> _Assigned task_
Below are the records. Reproduce exactly the lines from the one containing "Task: Click the ¥118起 price badge" through the final line, and omit any pictures.

** Opening Extracted material block **

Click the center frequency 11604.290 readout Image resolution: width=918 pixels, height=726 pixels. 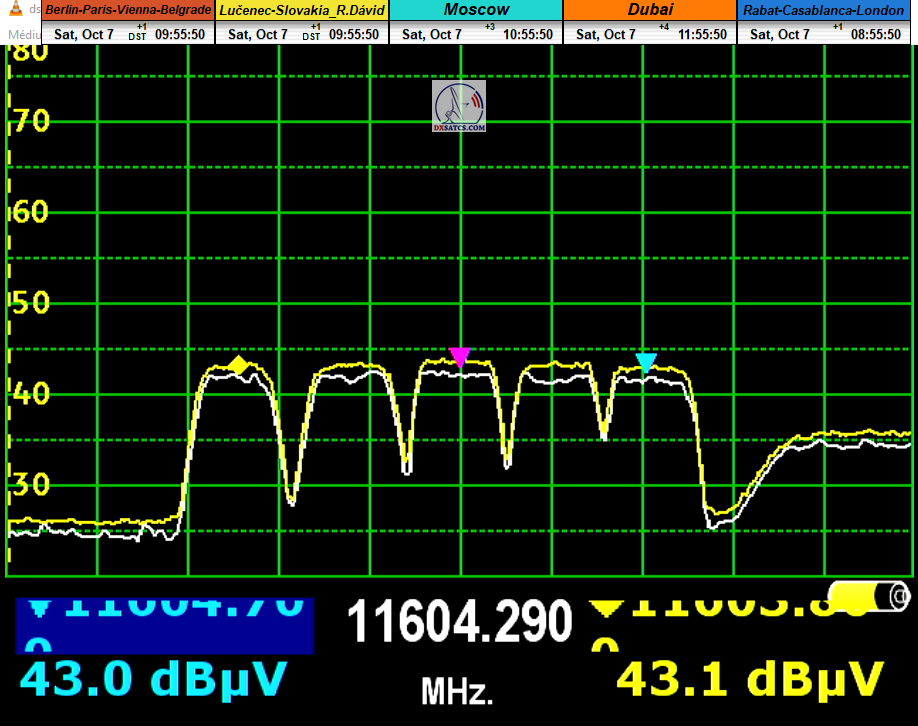click(460, 622)
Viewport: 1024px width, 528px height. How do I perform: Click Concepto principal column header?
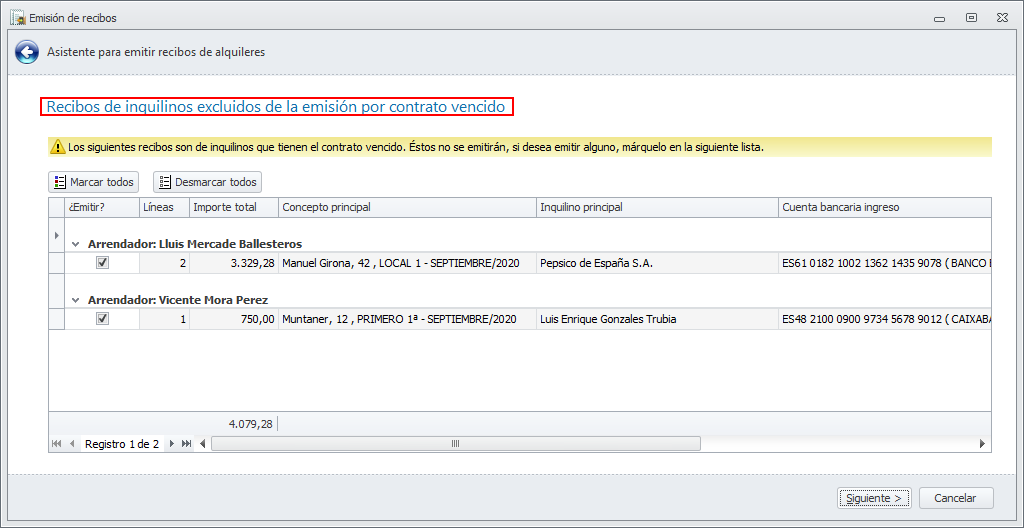point(406,207)
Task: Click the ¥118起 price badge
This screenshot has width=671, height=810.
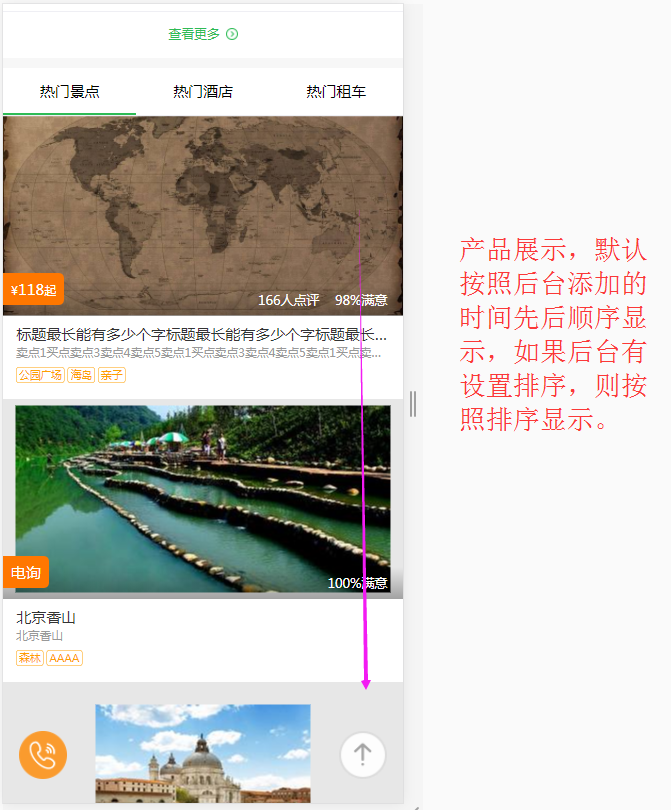Action: click(x=33, y=290)
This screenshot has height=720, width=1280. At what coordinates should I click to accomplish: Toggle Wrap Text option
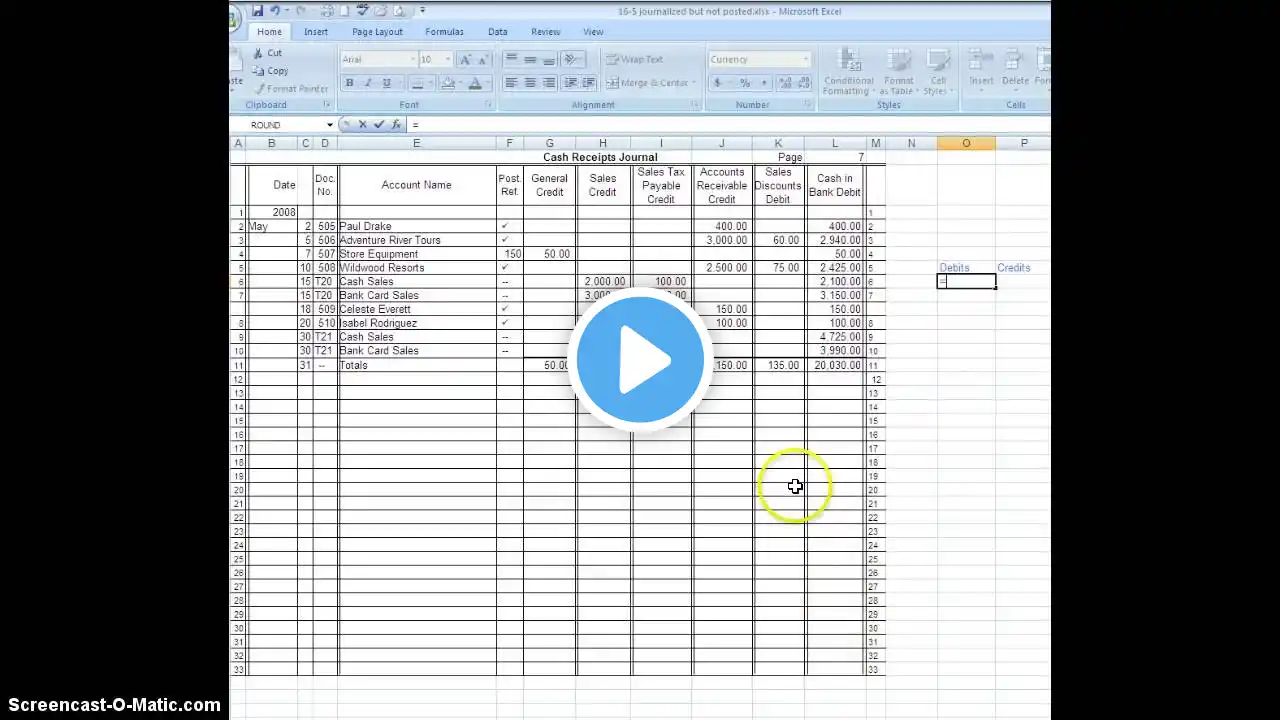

** Closing Extracted material block **

> _Task result_
Task: Click the ¥118起 price badge
This screenshot has width=671, height=810.
Action: click(x=33, y=290)
This screenshot has height=720, width=1280. At what coordinates should I click to accomplish: Toggle Wrap Text option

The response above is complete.